A WILDLIFE-friendly farmer from Beverley has reached the final of the biggest biodiversity award in England.
Tamara Hall, of Molescroft Grange Farm, is one of two Yorkshire farmers who have reached the last four in the RSPB's Northern England Nature of Farming Award.
The other is Simon Waines, of Head Farm, Flamborough Head.
The finalists were selecte
d from entrants across northern England for the exceptional contribution they have made helping birds and other wildlife on their farms.
Tamara said: "I hope to show that it is possible to combine producing high quality food and profitable farming with caring for the environment and maintaining employment for local people."

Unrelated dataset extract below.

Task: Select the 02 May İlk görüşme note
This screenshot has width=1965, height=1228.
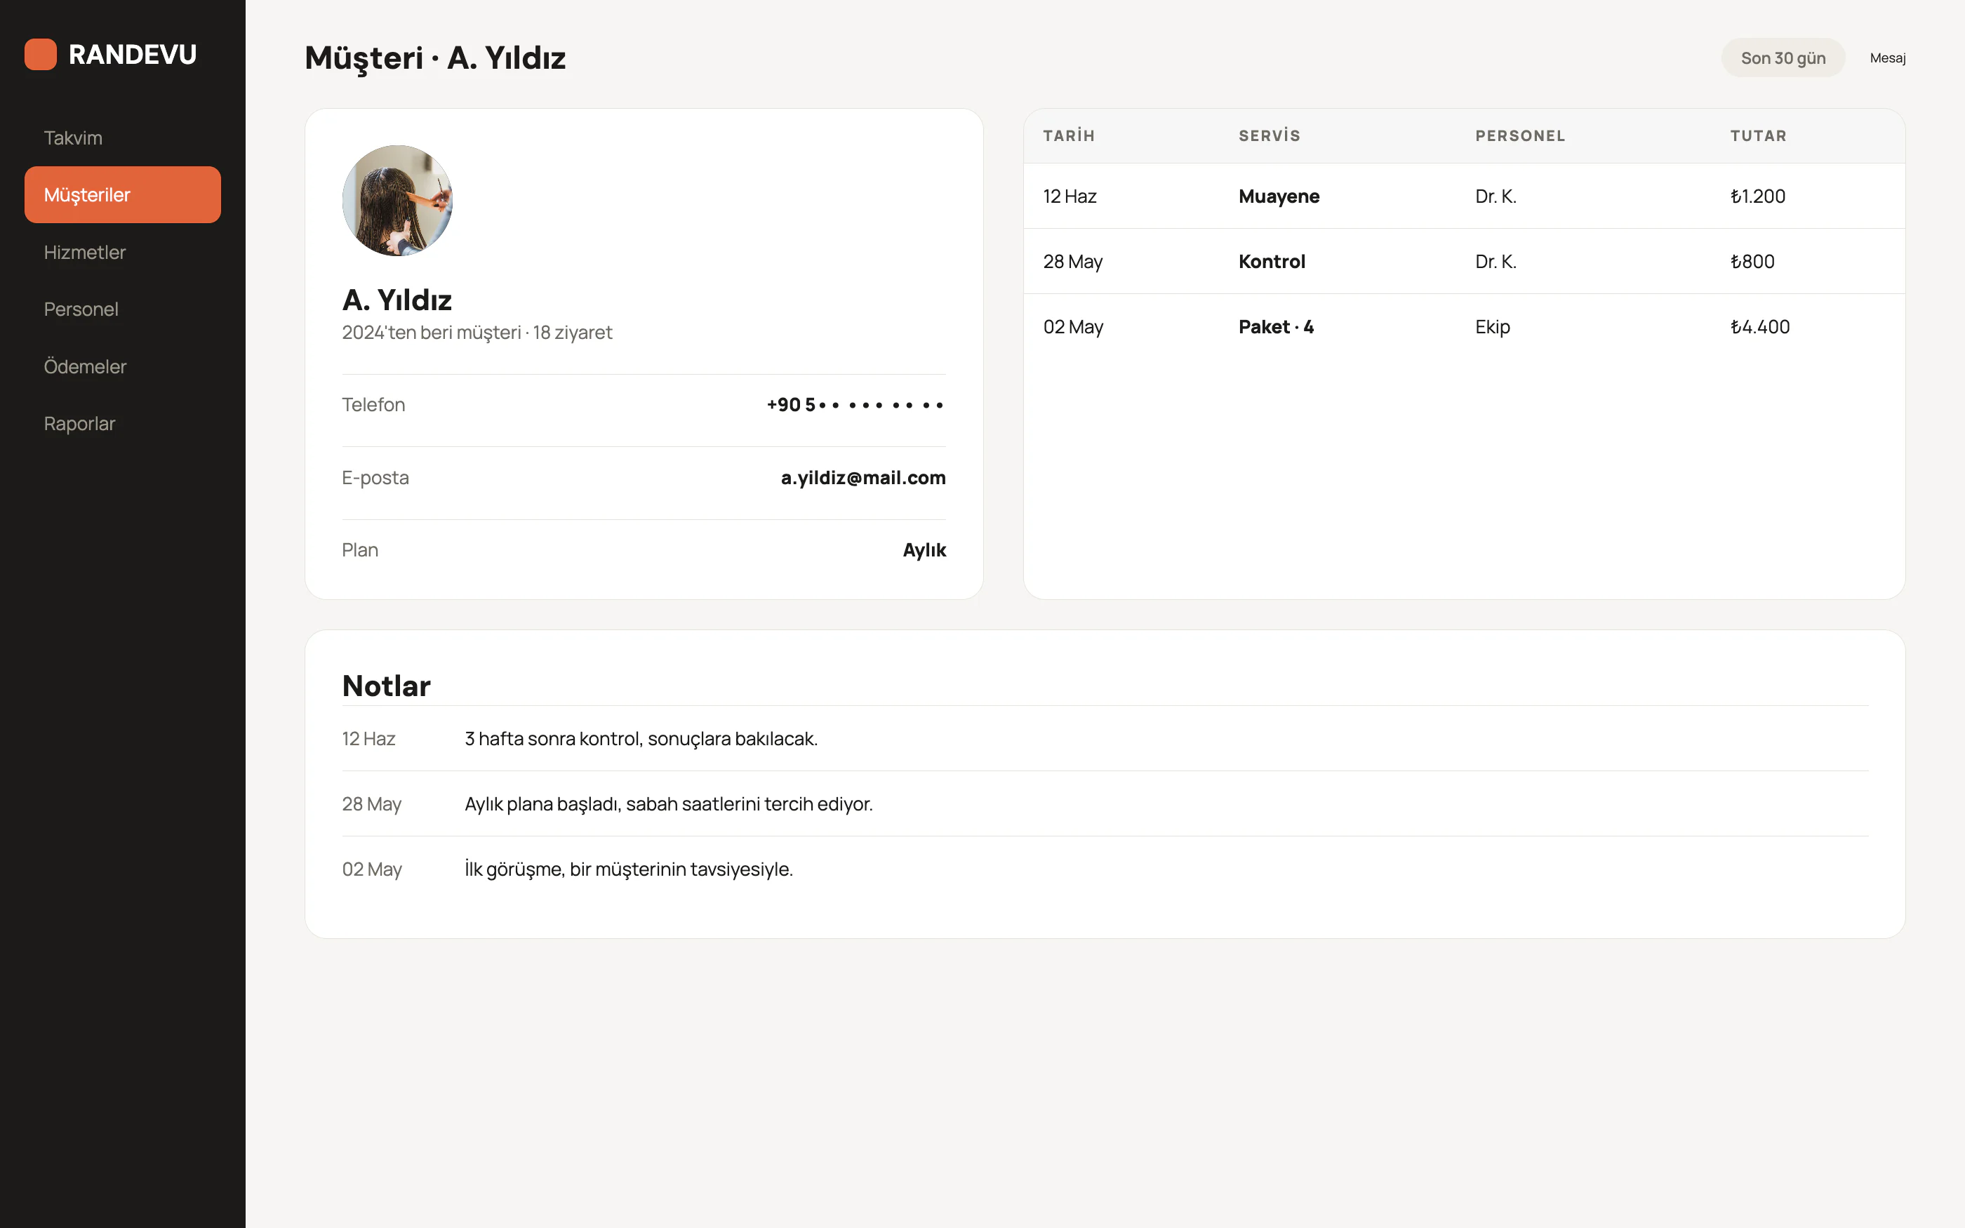Action: coord(1105,869)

Her 509-hectare farm grows wheat, oil seed rape, winter and spring barley and vining peas. Twenty three hectares of grassland is used for horses and haymaking, and an additional 13 hectares for finishing store lambs.
Tamara estimates that 10 per cent of the farm is managed for wildlife, with grass margins around most of the arable fields. Wild bird seed crops and pollen and nectar mixes encourage breeding tree sparrows, yellowhammers, reed buntings, corn buntings and skylarks. The extensive grassland and margins are the hunting ground of barn owls, which nest in boxes set up on the farm. Ditches and hedges are managed sensitively so they function efficiently but cater for wildlife.
Since joining Natural England's Environment Stewardship Scheme, a large scrape with rough grassland has been created to encourage waders and wildfowl. Lapwings are already breeding on the site and curlew and snipe are often seen around the farm.
The scrape is visible from the bank of the nearby River Hull, so the public can enjoy the wildlife on the site.
Chris Tomson, of RSPB Northern England, who has been visiting farms across the region since the competition launched in January, said: "These two farms are fine examples of just how much farmers can do to combine good farming practice with help for wildlife.
"Farmland birds are struggling in the north of England, but farms like these are reversing the trend. Tamara and Simon have shown that it is possible to be a successful farming business and be ambitious about what can be achieved for wildlife."